Inferior end of heart tube has 2 horns: spinous Sinousis, which eventually formt he Inferior vena cava. In embryo, there is 2 but adult there is 1. Which starts vascularisation into the liver.

Truncus atreriosus = outflow tract and aorta???

Heart tube cannot grow in length, so it buckles and this is described as cardiac looping buckles around and forms and ‘S’ shape. From week 4 onwards the heart tube (cardiac muscle) spontaneously contracts.

Atrial, ventricular then outflow spetation.

Endocardial cushions: Left right, never fuse. Ant post fuse.

Cardiac jelly is from the myometrium or myocardial component of the splancic mesoderm.

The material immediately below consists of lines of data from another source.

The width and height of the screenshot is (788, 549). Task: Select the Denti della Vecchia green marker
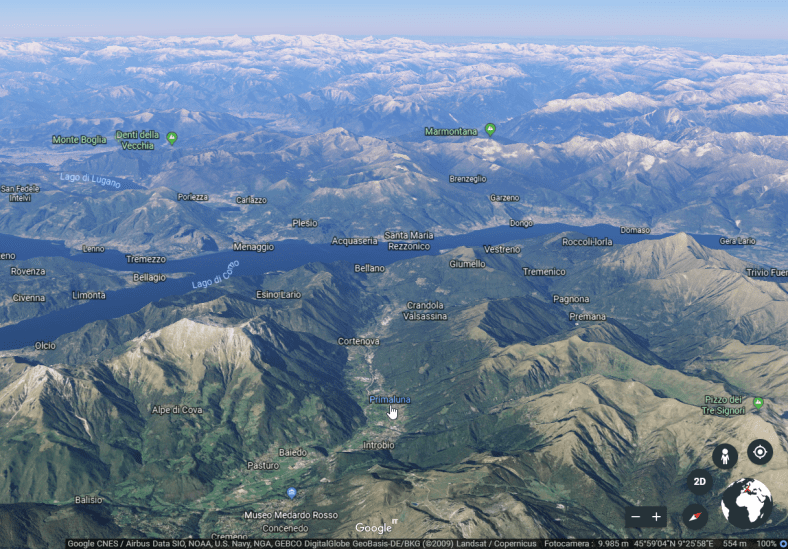coord(172,138)
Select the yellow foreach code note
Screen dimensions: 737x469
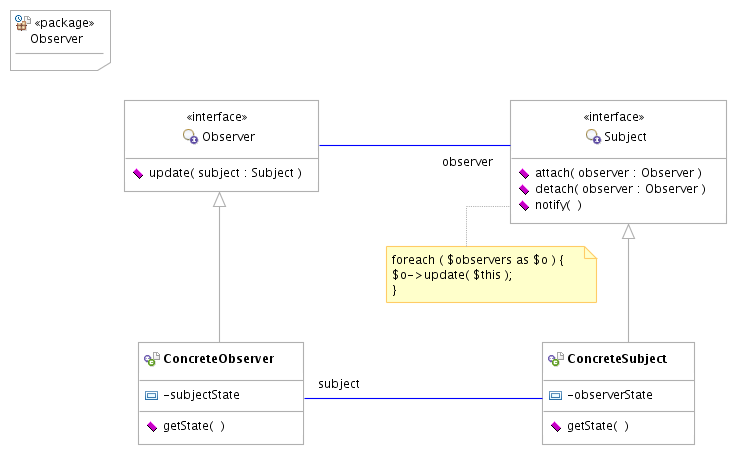click(490, 274)
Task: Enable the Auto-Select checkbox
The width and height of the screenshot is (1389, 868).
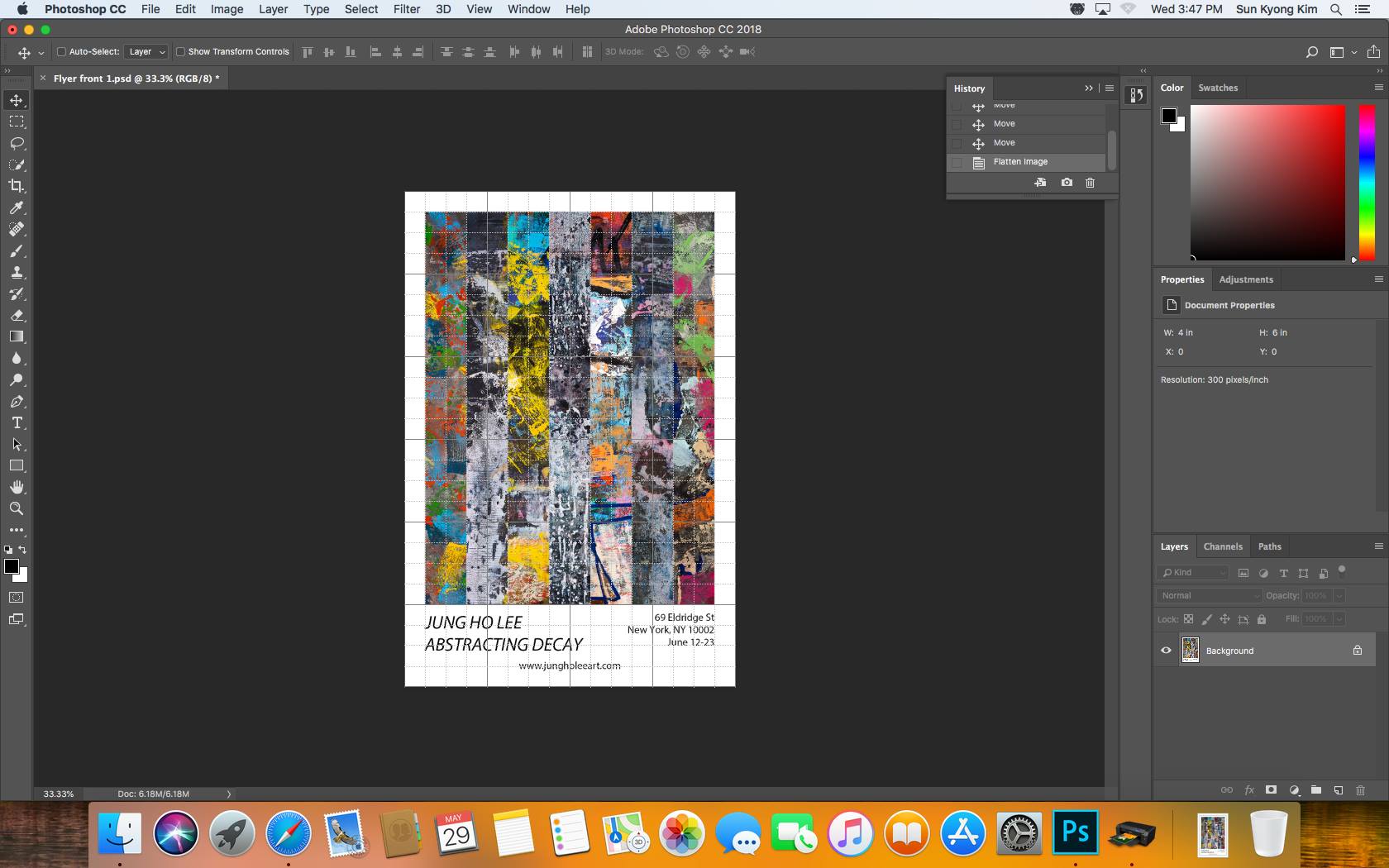Action: (x=61, y=51)
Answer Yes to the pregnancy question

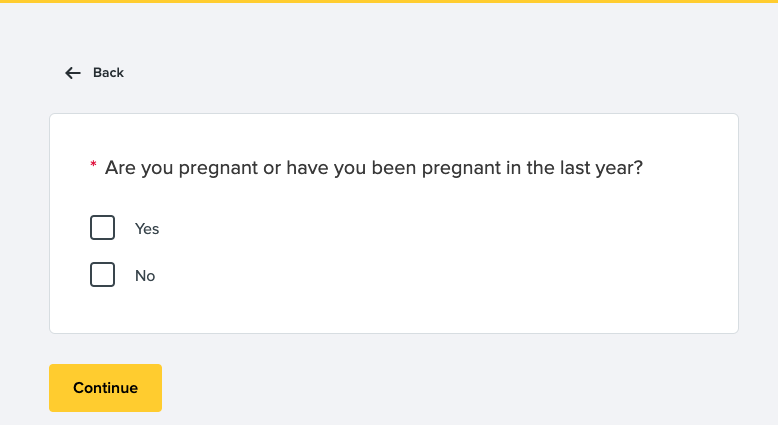coord(103,228)
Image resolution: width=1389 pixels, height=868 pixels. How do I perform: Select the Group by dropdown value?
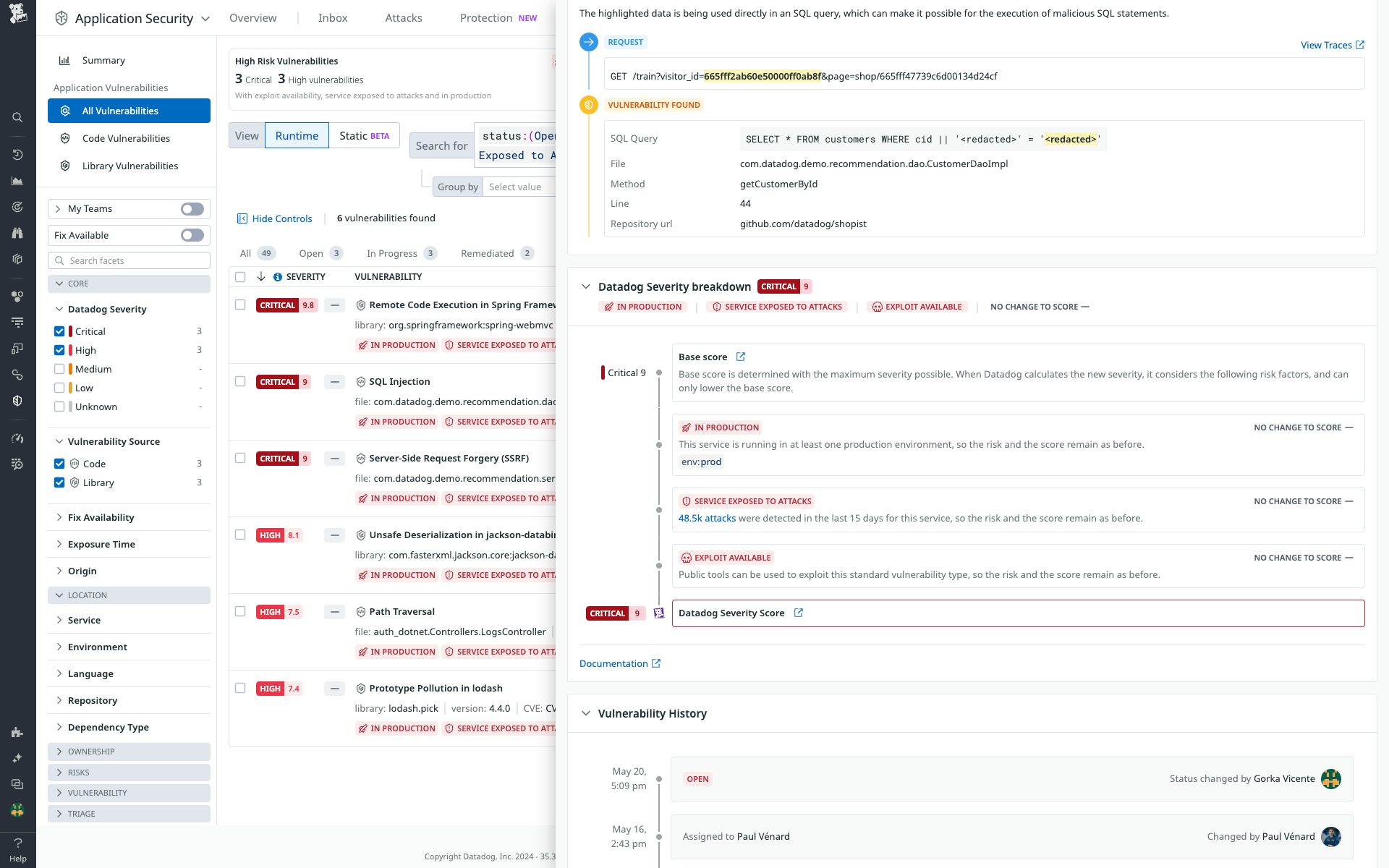tap(516, 187)
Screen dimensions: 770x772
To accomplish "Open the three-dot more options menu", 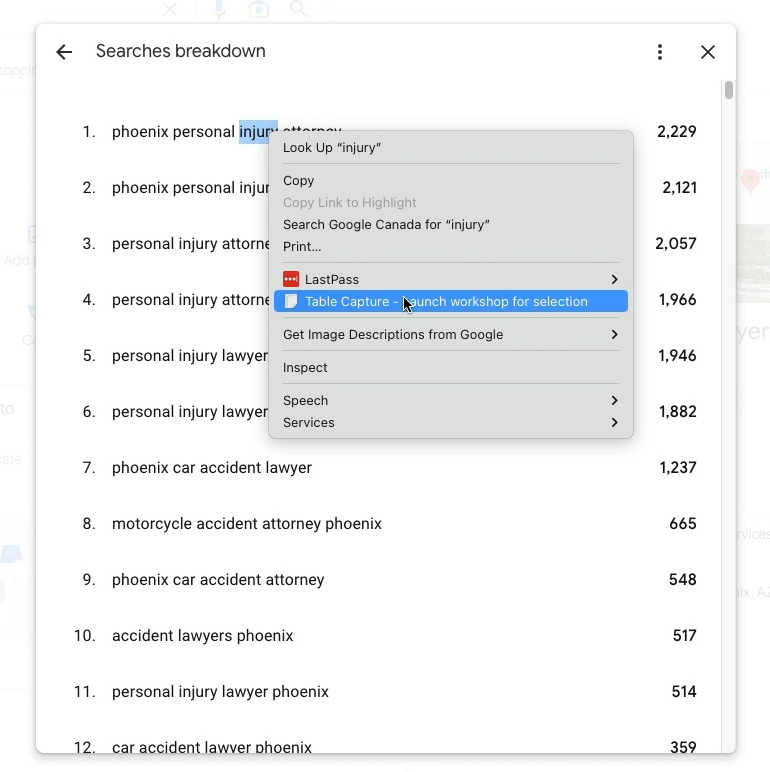I will point(660,52).
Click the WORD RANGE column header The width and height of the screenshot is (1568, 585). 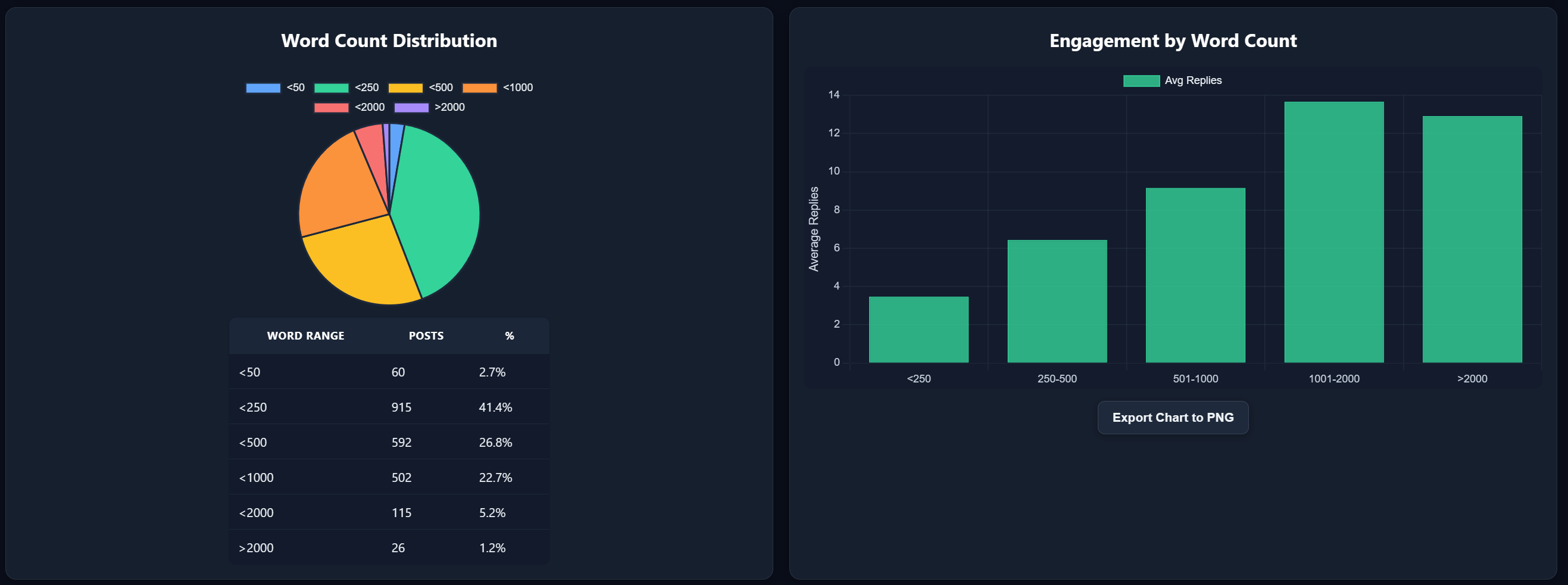pos(305,336)
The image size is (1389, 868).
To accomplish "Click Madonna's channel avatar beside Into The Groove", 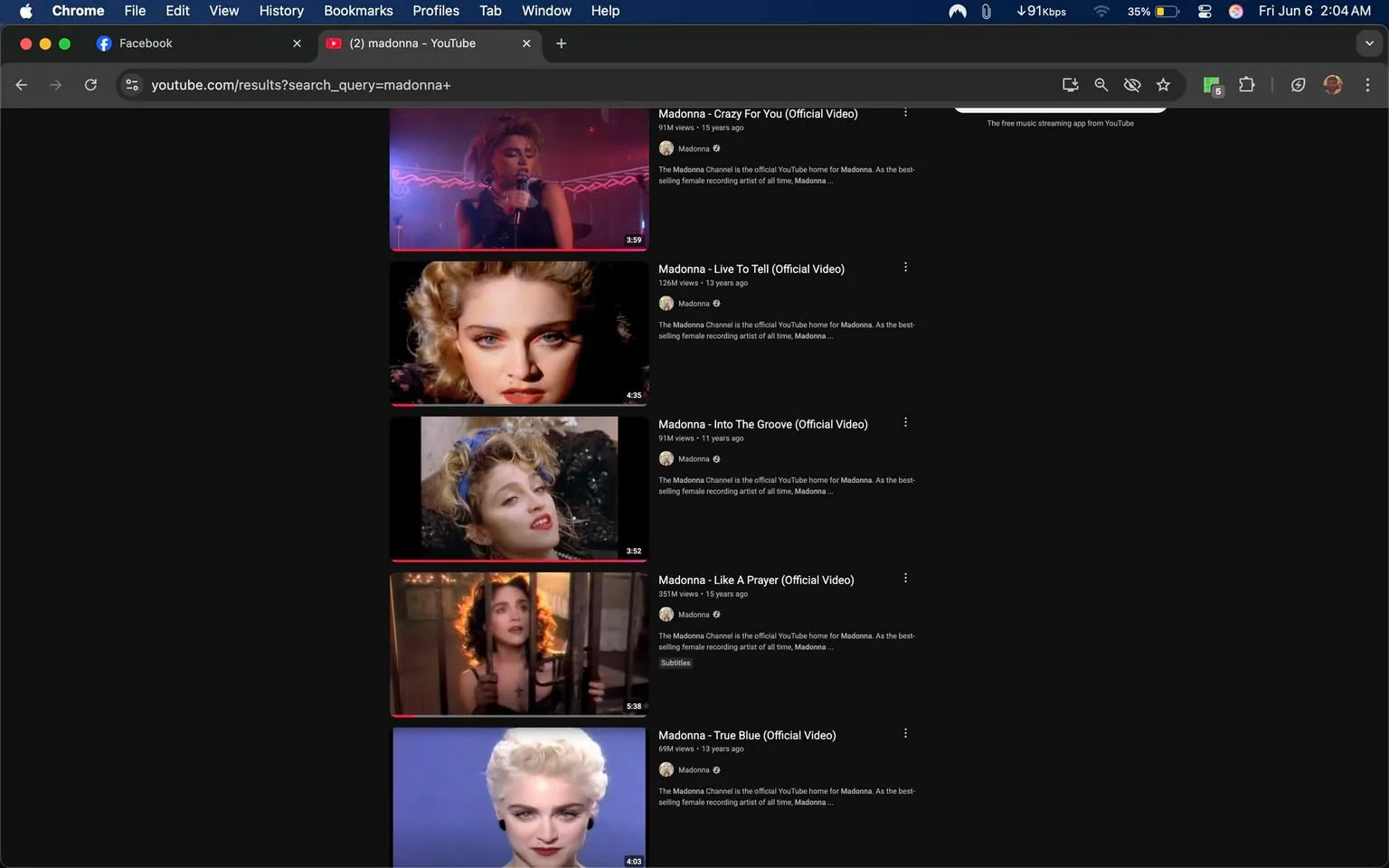I will tap(666, 458).
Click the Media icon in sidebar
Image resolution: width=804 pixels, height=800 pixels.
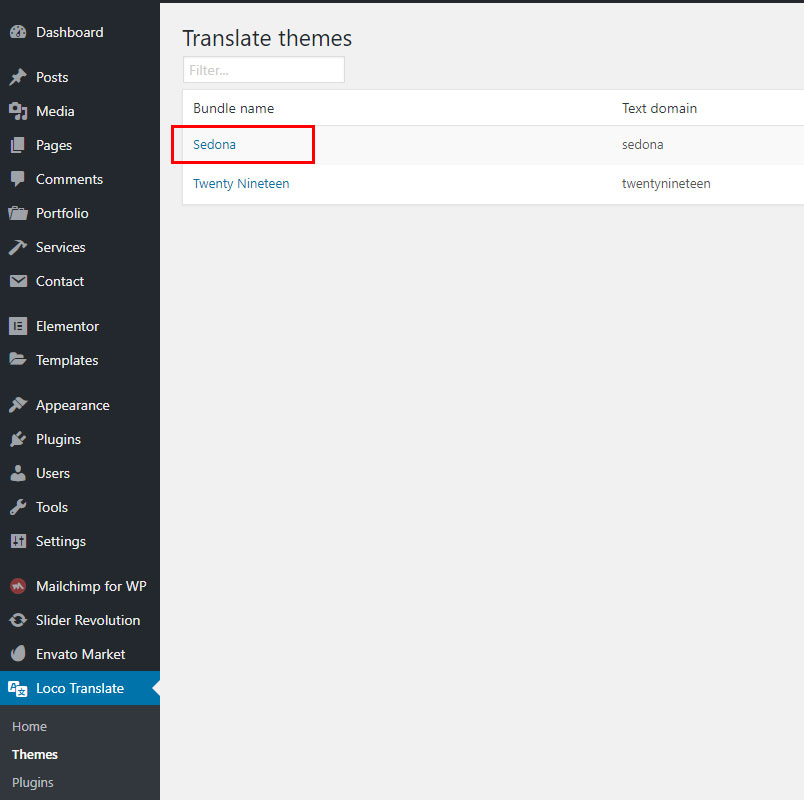18,111
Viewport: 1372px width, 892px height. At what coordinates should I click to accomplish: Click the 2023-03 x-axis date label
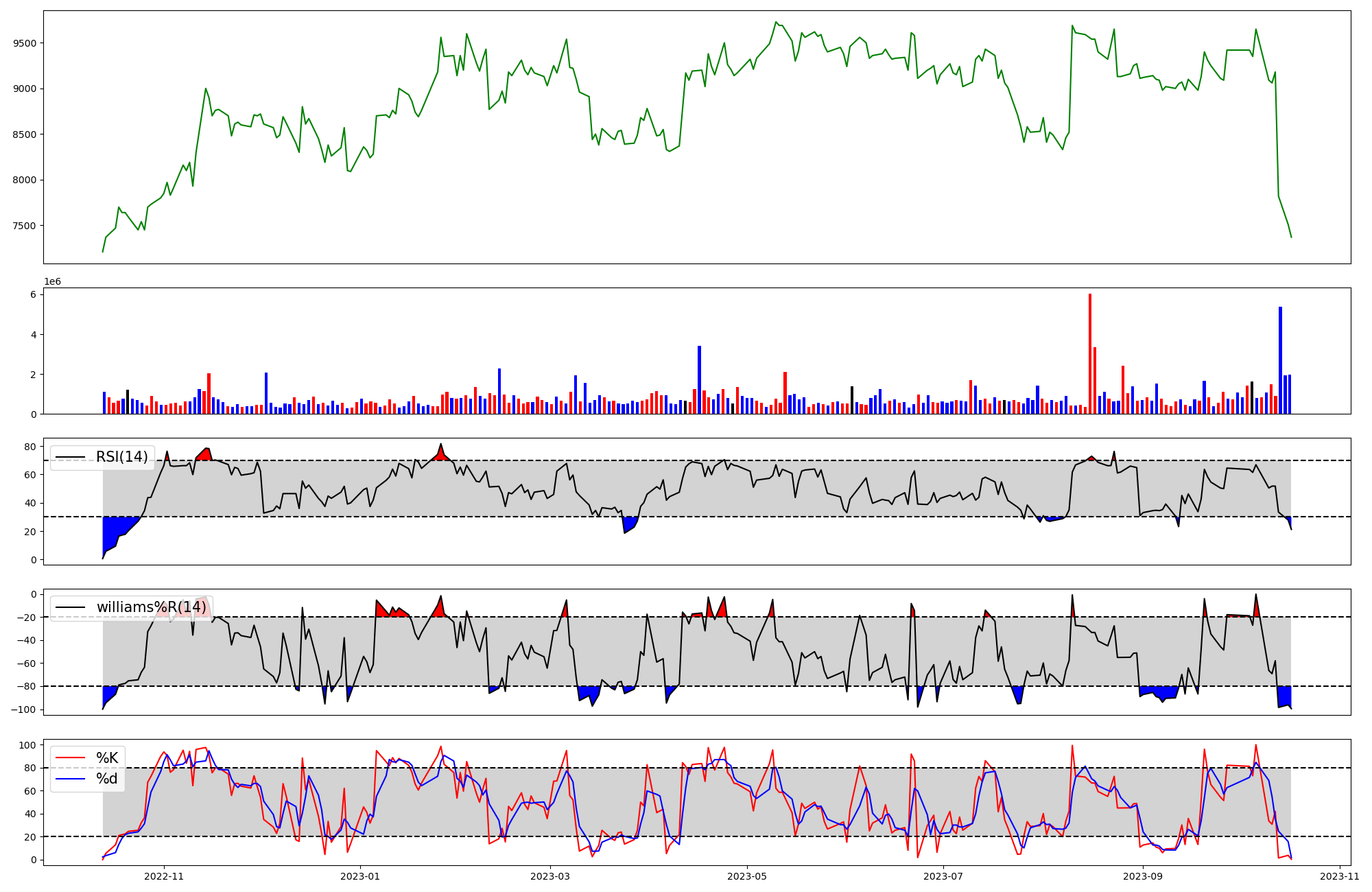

Atrial Septum premium grows down and then begins to degenerate forming vacuoles known as ostium premium. There is then a 2nd growth called septum secondum and has a large hole known as ostium secondum. Both ostium’s form the FORAMEN OVALE: a communication between the atrium’s for pulmonary communication which is currently inactive. Post-natally, the 1st breath causes pressure changes causes a functional fusion of septa causing it to become FOSSA OVALE. Then later an anatomical fusion where the atria are completely sealed off from each other.

Ventricular septal defect is more common than atrial.